_What you need to do_
Exclude the pictures, then quote exactly the lines from the one holding "Where should I click to: Select" through the last line of the records.

_Extracted entries_
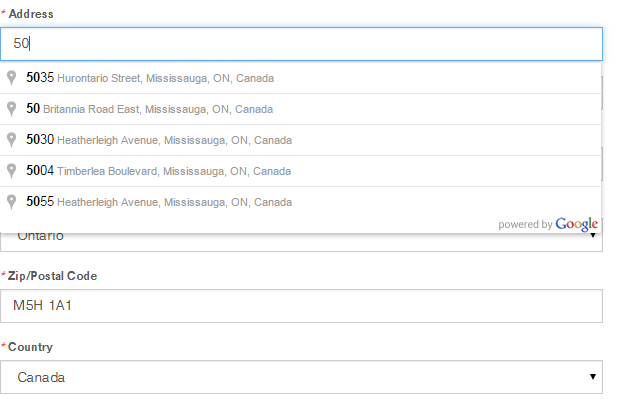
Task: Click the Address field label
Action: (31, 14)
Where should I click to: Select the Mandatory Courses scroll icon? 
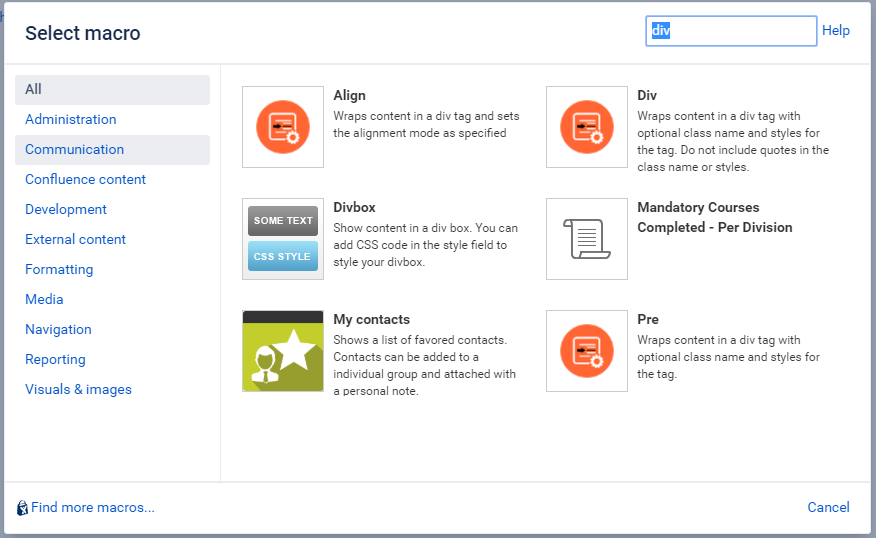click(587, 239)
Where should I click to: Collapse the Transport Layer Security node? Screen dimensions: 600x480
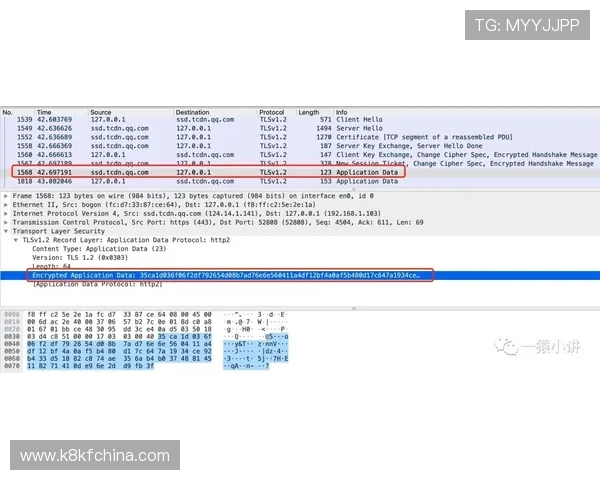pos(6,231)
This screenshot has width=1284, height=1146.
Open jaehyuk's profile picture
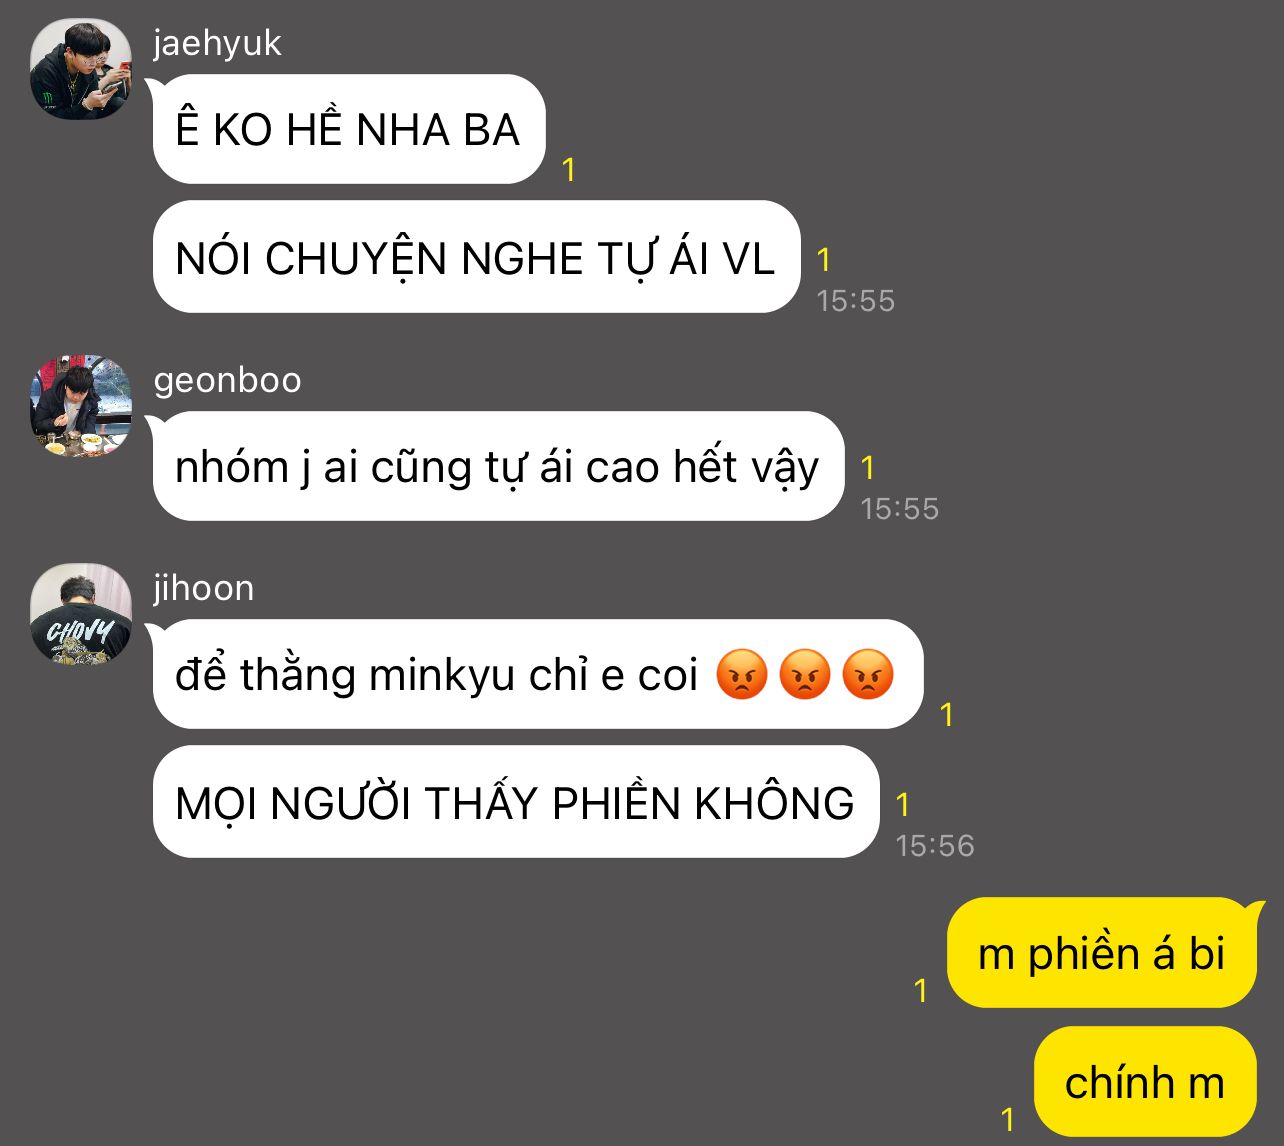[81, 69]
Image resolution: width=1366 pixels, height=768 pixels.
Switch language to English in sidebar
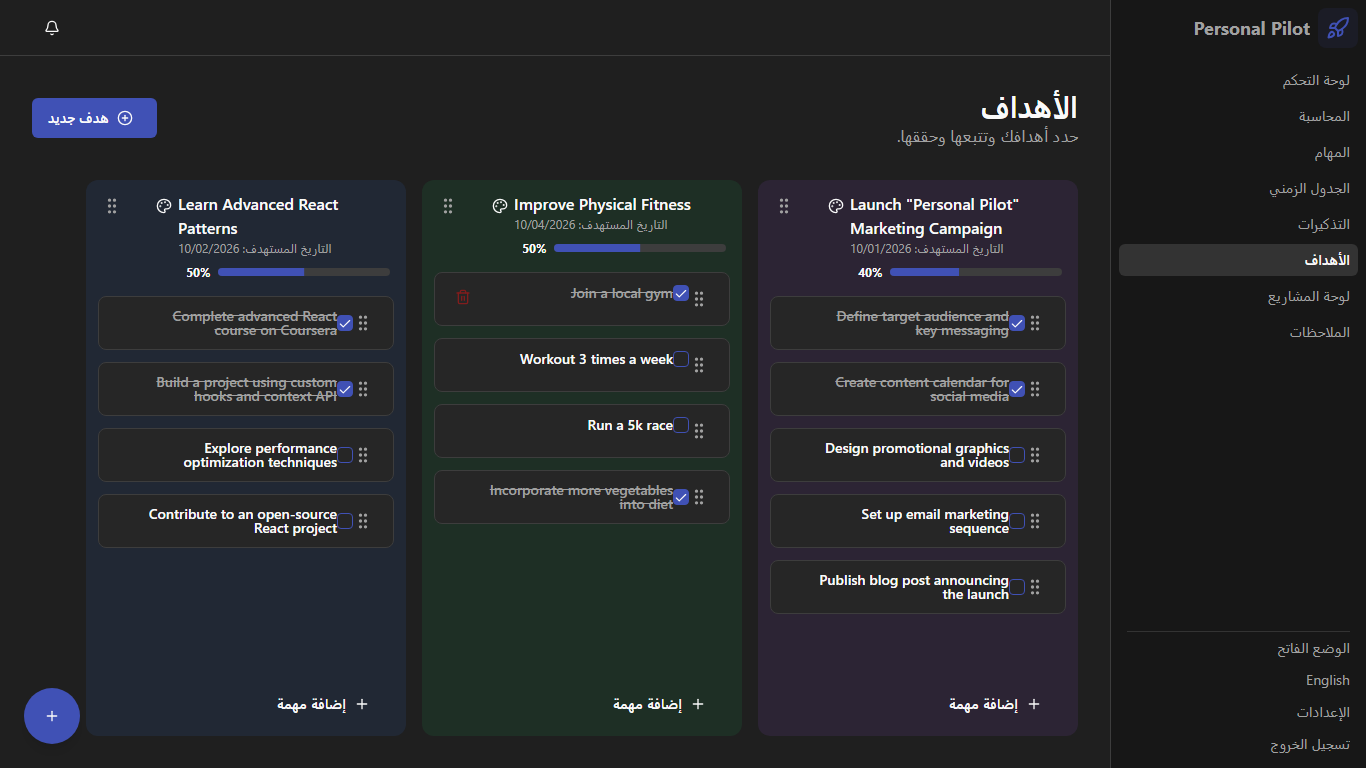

_Solved exercise_
Where should I click to: Select the Mandatory Courses scroll icon? 
click(587, 239)
Where should I click to: Collapse the Transport Layer Security node? Screen dimensions: 600x480
pos(6,231)
This screenshot has width=1284, height=1146.
Open jaehyuk's profile picture
[81, 69]
Image resolution: width=1366 pixels, height=768 pixels.
Switch language to English in sidebar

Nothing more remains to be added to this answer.